Interpreting the results of the QuadReg command requires an understanding of how the coefficients translate into a real-world context. From the results displayed on the TI-84, we can see that the estimated regression equation is as follows: happiness = -0.1012(hours)² + 6.7444(hours) – 18.2536. Each part of this mathematical model tells a story about the relationship between labor and emotional well-being.

The negative value of the a coefficient (-0.1012) confirms our visual observation that the parabola opens downward, indicating a maximum point of happiness. The b coefficient (6.7444) and the c constant (-18.2536) further define the slope at the y-intercept and the vertical shift of the curve. Together, these values allow us to use the equation to find the predicted happiness of an individual, given any specific number of hours they work per week.

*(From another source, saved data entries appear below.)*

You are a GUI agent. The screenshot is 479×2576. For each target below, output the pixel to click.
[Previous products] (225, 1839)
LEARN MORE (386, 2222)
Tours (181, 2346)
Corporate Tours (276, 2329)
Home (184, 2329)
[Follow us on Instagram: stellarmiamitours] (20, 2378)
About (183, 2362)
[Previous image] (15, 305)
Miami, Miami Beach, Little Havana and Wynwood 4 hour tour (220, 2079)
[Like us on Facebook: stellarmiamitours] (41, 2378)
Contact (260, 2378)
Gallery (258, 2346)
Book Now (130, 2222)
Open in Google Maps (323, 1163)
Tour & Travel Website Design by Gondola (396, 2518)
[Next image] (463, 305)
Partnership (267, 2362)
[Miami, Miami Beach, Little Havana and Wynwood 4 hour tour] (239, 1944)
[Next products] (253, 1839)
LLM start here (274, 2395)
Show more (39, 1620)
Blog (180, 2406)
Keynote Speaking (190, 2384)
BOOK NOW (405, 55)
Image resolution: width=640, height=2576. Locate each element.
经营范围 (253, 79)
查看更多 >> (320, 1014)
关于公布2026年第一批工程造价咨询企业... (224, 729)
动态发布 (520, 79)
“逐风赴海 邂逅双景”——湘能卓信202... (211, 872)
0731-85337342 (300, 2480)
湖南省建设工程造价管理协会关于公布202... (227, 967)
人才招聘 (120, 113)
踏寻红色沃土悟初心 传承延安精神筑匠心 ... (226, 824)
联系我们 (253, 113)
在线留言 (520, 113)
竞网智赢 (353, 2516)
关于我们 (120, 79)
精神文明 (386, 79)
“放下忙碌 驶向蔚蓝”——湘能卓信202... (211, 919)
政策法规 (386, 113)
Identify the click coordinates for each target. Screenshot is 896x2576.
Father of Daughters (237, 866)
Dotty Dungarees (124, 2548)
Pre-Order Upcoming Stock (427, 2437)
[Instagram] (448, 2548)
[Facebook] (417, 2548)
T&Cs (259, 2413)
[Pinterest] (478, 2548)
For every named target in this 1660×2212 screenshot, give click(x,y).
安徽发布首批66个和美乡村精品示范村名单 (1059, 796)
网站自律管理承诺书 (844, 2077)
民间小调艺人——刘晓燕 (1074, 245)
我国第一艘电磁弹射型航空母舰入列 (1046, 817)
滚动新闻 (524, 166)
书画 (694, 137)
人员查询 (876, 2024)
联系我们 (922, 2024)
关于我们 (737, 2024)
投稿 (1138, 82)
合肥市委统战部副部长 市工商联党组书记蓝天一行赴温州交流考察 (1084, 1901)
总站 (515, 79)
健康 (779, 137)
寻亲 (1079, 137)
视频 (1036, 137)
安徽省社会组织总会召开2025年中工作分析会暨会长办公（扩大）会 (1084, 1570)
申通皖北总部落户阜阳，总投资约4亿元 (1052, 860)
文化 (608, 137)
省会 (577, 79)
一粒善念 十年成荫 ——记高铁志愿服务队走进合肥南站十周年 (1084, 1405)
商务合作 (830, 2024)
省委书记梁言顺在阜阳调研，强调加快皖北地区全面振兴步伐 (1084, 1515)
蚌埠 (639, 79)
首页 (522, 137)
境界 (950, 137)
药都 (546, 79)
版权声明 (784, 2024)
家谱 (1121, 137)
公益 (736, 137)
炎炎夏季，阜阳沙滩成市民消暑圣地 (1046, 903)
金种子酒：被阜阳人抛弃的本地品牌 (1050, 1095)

For example, an individual that works 60 hours per week is predicted to have a happiness level of 22.09. This is calculated by substituting 60 for “hours” in our equation: happiness = -0.1012(60)² + 6.7444(60) – 18.2536 = 22.09. This low score suggests that excessive work hours may correlate with a significant decline in reported happiness, likely due to fatigue or lack of leisure time.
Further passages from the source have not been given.